__SHORT TASK__. Repeat word for word the entries from the line containing "Image resolution: width=1500" through the line containing "Action: [187, 107]", both included, but leave out the pictures.

[Data listing]
════════════════
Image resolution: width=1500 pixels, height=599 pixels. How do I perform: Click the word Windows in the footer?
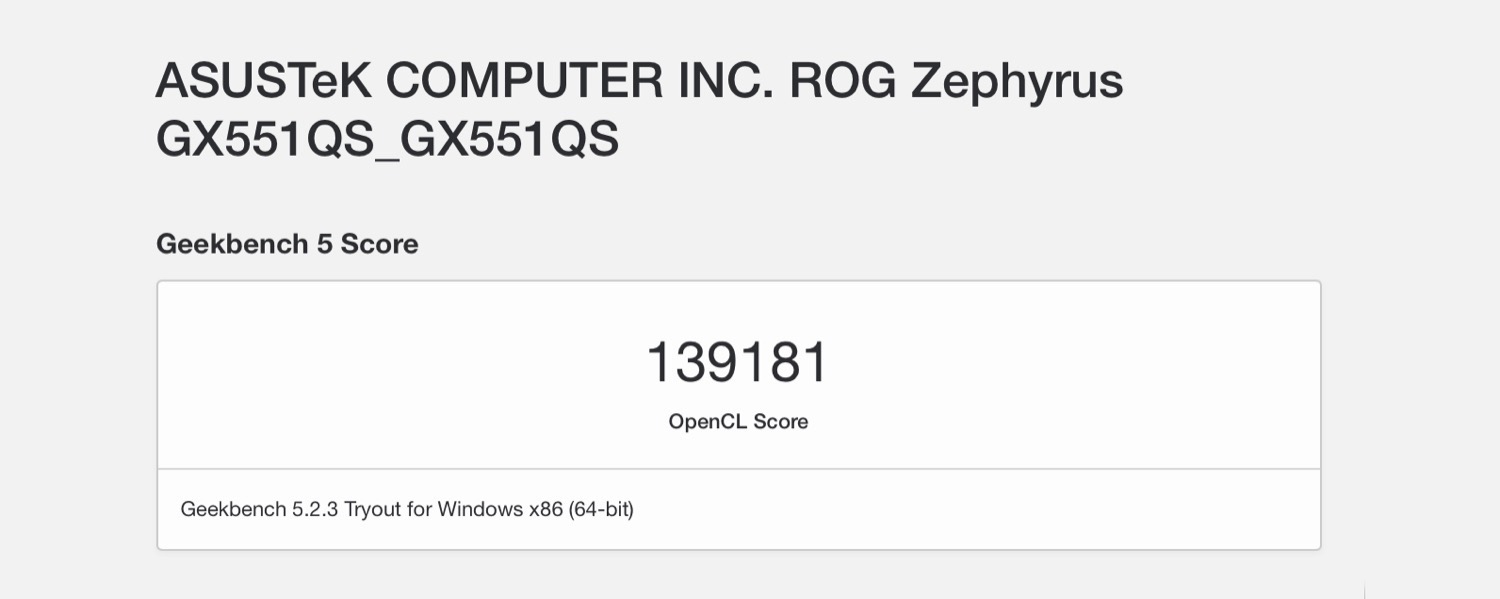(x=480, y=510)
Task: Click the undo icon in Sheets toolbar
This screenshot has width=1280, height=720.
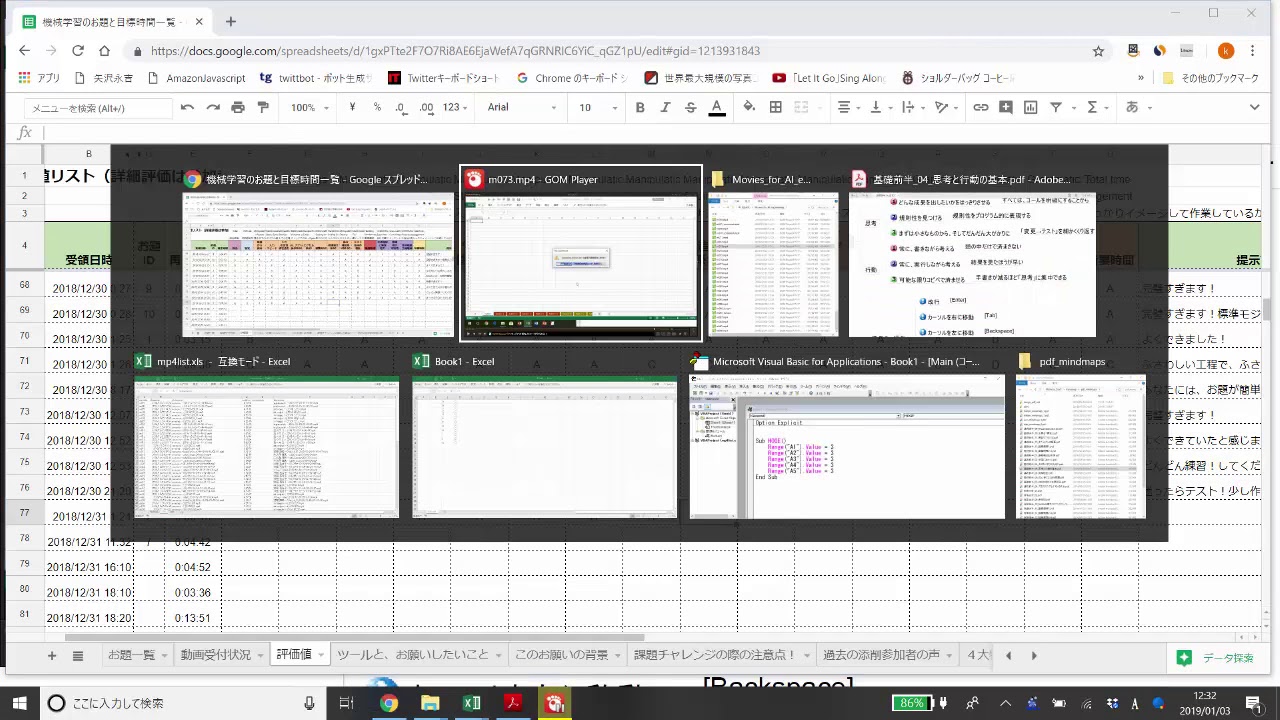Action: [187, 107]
════════════════
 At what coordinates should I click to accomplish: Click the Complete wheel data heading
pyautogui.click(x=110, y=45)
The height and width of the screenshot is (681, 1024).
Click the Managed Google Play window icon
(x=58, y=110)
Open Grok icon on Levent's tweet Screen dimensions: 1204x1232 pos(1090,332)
════════════════
__WRITTEN RESPONSE__.
Image resolution: width=1500 pixels, height=599 pixels. How do I perform: Click the word Windows in the footer?
(x=480, y=510)
Task: Click the undo icon in Sheets toolbar
This screenshot has width=1280, height=720.
Action: [187, 107]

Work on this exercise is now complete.